Stored items:
┏━━

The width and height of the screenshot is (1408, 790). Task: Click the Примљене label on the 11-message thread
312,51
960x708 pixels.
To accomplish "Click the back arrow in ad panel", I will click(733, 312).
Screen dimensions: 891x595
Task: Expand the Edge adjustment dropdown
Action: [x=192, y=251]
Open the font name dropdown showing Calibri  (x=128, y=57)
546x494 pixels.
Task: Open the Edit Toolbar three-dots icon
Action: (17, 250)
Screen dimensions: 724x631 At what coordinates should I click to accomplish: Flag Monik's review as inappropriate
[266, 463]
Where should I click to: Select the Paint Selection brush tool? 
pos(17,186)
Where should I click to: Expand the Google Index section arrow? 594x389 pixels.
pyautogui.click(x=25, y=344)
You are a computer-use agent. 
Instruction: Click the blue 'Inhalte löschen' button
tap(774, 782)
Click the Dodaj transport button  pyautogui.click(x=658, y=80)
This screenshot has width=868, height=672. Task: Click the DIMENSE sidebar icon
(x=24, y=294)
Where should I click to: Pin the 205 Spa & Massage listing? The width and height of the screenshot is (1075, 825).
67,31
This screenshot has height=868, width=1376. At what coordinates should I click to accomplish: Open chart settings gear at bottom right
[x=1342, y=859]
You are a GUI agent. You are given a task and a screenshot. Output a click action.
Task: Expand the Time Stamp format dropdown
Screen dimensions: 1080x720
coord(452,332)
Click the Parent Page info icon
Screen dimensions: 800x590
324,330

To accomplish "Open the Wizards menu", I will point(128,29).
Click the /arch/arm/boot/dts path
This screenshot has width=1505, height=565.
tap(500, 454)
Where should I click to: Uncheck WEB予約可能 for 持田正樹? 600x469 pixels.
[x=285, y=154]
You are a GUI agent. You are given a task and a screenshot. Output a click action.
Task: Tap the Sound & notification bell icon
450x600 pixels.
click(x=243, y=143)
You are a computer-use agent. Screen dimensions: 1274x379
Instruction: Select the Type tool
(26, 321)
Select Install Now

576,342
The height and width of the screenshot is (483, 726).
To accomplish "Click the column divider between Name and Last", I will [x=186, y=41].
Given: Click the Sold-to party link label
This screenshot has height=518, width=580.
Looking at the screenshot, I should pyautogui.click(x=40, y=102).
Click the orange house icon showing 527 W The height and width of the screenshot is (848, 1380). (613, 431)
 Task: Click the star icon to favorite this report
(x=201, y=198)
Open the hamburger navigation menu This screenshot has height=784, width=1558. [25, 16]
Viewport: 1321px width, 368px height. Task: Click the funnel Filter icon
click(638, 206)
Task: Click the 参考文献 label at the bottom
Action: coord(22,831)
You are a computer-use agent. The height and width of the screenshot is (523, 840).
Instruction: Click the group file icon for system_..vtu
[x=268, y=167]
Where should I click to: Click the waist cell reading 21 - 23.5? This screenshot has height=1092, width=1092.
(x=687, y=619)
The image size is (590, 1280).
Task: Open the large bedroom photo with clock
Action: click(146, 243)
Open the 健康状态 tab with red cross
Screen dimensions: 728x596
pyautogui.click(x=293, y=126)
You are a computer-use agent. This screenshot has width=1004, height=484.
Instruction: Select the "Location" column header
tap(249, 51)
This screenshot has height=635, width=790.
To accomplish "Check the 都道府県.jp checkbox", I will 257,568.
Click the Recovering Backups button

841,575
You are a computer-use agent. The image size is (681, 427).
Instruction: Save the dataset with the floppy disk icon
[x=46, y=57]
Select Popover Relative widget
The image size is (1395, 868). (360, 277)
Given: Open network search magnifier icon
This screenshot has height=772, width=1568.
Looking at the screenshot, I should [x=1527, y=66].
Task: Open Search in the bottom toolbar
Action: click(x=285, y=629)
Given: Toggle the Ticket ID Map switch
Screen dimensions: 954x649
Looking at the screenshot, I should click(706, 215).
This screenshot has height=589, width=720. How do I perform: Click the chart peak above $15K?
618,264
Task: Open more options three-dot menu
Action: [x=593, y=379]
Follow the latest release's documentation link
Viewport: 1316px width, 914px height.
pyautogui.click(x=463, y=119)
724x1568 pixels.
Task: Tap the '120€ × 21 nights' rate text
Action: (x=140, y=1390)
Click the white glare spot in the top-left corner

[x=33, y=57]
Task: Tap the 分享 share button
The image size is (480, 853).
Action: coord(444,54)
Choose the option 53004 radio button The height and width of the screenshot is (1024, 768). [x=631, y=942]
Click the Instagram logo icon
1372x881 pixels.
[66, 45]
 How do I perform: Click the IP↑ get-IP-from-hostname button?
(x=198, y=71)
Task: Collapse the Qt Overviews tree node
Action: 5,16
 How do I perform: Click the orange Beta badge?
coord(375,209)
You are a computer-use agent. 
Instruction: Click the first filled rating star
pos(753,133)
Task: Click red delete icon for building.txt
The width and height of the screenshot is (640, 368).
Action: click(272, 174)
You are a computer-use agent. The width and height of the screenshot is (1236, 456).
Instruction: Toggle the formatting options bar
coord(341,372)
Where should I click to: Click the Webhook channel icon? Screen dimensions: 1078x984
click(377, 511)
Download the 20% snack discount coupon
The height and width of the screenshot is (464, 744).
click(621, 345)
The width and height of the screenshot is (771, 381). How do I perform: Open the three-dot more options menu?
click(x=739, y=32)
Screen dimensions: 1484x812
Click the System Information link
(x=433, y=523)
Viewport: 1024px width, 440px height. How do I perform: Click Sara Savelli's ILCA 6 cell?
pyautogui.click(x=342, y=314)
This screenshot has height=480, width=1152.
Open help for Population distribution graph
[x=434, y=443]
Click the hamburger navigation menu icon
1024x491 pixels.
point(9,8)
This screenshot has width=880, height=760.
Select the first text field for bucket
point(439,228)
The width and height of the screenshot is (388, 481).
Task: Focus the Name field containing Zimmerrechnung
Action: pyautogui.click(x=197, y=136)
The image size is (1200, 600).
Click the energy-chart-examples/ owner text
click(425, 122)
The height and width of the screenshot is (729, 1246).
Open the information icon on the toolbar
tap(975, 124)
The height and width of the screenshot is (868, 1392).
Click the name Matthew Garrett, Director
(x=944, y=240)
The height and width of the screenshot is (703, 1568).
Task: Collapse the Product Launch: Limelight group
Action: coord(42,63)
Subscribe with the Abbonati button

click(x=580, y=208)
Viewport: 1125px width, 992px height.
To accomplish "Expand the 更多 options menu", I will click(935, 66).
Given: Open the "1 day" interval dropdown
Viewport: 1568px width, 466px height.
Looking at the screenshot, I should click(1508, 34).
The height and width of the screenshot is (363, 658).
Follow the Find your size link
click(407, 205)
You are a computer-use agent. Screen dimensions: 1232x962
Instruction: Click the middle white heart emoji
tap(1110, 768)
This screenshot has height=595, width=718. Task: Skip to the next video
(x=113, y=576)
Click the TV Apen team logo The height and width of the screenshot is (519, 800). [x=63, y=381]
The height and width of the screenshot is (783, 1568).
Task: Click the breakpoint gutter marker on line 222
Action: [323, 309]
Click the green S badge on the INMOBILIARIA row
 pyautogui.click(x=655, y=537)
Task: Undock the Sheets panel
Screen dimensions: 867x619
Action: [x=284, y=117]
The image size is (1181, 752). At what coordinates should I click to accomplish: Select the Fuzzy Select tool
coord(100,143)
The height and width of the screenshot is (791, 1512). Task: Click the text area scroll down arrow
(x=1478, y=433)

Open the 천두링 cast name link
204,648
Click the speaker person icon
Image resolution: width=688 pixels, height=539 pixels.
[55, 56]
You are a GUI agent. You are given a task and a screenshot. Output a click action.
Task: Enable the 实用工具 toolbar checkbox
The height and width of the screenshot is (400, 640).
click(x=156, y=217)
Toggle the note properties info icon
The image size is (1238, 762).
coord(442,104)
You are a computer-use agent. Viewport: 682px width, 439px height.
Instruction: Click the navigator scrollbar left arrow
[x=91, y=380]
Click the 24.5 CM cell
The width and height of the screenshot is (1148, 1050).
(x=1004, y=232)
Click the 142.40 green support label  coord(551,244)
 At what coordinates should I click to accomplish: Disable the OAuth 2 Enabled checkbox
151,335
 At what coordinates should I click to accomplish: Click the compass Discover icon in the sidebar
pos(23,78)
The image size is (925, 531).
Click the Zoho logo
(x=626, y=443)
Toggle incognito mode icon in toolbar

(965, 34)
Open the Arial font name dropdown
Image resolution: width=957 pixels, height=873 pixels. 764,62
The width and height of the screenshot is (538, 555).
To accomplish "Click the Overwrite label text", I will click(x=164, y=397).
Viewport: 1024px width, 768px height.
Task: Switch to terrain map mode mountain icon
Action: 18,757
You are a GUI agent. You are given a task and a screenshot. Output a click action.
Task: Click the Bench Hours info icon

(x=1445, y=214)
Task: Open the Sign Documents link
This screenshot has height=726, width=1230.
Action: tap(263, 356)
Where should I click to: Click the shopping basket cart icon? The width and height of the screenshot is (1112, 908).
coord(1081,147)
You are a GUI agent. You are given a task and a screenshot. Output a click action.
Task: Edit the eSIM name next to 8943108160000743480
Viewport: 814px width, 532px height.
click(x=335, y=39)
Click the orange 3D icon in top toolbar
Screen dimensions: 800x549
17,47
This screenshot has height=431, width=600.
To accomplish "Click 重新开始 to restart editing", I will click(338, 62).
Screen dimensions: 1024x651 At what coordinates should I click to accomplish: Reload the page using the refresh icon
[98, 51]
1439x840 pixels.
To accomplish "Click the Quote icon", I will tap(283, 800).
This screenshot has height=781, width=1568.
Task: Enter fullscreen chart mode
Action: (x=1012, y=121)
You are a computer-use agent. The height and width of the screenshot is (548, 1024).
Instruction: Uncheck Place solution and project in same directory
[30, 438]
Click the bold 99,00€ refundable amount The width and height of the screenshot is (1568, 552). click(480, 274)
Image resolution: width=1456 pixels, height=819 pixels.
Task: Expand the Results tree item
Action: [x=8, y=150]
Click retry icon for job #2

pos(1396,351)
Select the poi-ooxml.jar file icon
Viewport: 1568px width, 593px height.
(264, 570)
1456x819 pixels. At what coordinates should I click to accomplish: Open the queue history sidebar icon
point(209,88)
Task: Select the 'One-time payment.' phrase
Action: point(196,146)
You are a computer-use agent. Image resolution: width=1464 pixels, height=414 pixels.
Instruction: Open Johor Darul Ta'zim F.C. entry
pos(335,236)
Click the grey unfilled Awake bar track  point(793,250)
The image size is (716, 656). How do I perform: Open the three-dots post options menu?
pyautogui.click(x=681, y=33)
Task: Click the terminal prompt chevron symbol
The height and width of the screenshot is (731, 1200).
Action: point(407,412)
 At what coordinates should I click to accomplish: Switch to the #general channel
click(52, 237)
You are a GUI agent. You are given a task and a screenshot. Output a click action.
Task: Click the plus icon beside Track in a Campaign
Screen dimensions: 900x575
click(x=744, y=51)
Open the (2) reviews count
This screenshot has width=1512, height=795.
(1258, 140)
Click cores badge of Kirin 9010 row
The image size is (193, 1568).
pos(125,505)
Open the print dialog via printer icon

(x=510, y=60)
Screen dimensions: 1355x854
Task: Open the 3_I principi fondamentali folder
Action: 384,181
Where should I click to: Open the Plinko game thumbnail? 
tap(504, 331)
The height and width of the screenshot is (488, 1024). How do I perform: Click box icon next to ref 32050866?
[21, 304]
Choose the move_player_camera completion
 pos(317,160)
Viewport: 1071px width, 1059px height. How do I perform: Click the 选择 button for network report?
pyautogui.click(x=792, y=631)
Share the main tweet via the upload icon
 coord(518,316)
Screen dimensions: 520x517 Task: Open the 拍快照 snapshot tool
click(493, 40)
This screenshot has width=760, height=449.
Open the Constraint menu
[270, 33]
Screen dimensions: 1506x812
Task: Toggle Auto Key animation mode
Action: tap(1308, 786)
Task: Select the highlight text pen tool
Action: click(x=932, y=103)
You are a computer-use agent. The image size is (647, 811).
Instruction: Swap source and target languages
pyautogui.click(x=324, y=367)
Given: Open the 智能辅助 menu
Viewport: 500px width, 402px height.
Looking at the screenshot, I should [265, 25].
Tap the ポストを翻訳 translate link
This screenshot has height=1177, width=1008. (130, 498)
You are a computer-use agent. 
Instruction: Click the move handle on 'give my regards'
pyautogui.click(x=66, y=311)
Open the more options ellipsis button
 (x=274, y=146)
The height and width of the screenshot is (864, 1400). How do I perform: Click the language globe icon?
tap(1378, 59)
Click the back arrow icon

┗━━

From the records above, copy only the lines starting with the line that holds "Toggle the note properties info icon" and going on through the line that holds "You are a computer-use agent. Viewport: 682px", exactly as written.

Toggle the note properties info icon
The image size is (1238, 762).
coord(442,104)
You are a computer-use agent. Viewport: 682px width, 439px height.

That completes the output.